Sara Ittelson, Accel Partner
The Operator Years
She didn't become a VC to escape operations. She went because she'd already done it twice.
Before Accel, Sara Ittelson spent a decade as the person actually running things. Not advising. Not consulting. Running.
At Faire, the wholesale marketplace that connects independent retailers with brands, she was Head of Strategic Partnerships from May 2019 through November 2021. When she joined, the company was worth $535 million. When she left, it was valued at $12.4 billion. That's not a typo. That's a 23x increase in company value over roughly two and a half years.
Her role: connect 200,000-plus independent retailers and brands globally. Build the partnerships that made the network actually work. In a marketplace business, the network is everything. Dead network, dead company. Live network, $12.4 billion company. She helped keep it alive and growing through a period of extraordinary acceleration.
Faire Valuation During Ittelson's Tenure
Before Faire, she spent four years at Uber - from May 2015 to May 2019 - managing product partnerships, API partnerships, driver partnerships, new mobility, and Uber Eats' global enterprise and strategic brand partnerships. She was at Uber during its chaotic, hypergrowth, scandal-riddled, city-by-city expansion period. Anyone who survived that and still has partnerships to show for it learned something real about scale.

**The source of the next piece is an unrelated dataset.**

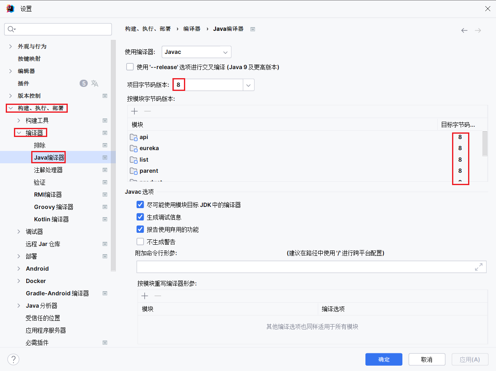Open the 项目字节码版本 dropdown

(248, 84)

And before Uber, she was at Knewton, a New York EdTech startup building adaptive learning technology. She was Director of Global Business Development from 2011 to 2015, helping the company forge partnerships at a time when "personalized learning" was just beginning to find its market.
The throughline across all three: multi-sided networks, strategic partnerships, and hypergrowth technology companies. Each role was harder than the last. Each scale was bigger. By the time she got to Accel, she didn't need to be told what operators go through. She'd gone through it.
The Investment Thesis
Past the "jazz hands" and into something real.

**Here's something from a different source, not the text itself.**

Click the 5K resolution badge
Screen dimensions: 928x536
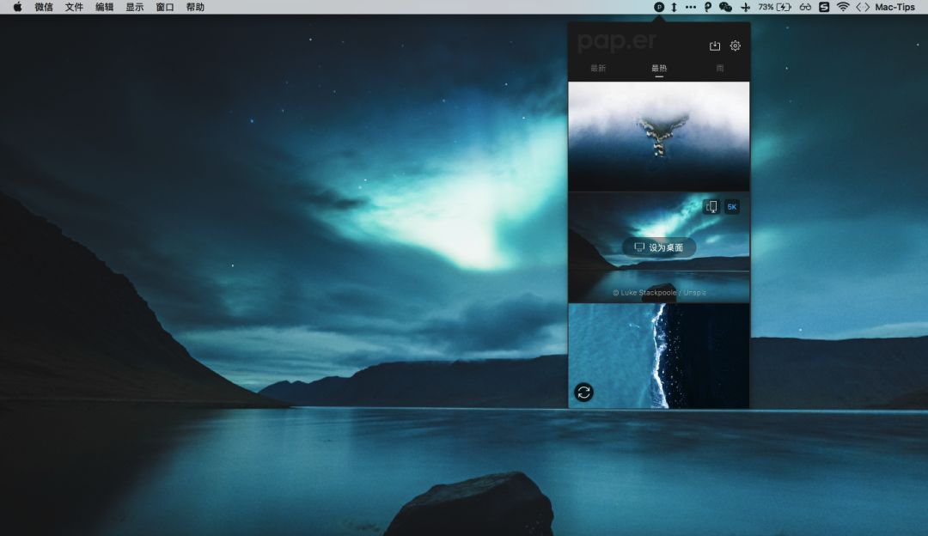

Sara Ittelson is not here for AI demos. She's not interested in models that generate impressive outputs with no one buying them. She's waiting - and finding - the founders who've identified the exact, painful, specific problem that AI now makes solvable for the first time.
"We've already kind of gotten out of the AI jazz hands moment and are seeing real, amazing convergence of somebody with an insight on a problem space."
Sara Ittelson, Accel Spotlight On: AI Podcast
Her depthfirst investment illustrates the thesis exactly. In January 2026, Accel led the company's $40M Series A. depthfirst is an AI-powered cybersecurity company that does something precise: it finds verified software vulnerabilities. Not theoretical ones. Verified. And it finds eight times more of them than the previous best-in-class tool. That's not AI as a marketing word. That's AI as a multiplier on a genuine, expensive, intractable problem - enterprise software security - in a market she pegs at $400 billion.
Her bet on Syrup follows the same logic. Retail inventory management is a problem that has burned billions of dollars in waste. Syrup's tagline: "Helping Retailers Sell More and Waste Less." That's not a vision statement. It's a P&L line item.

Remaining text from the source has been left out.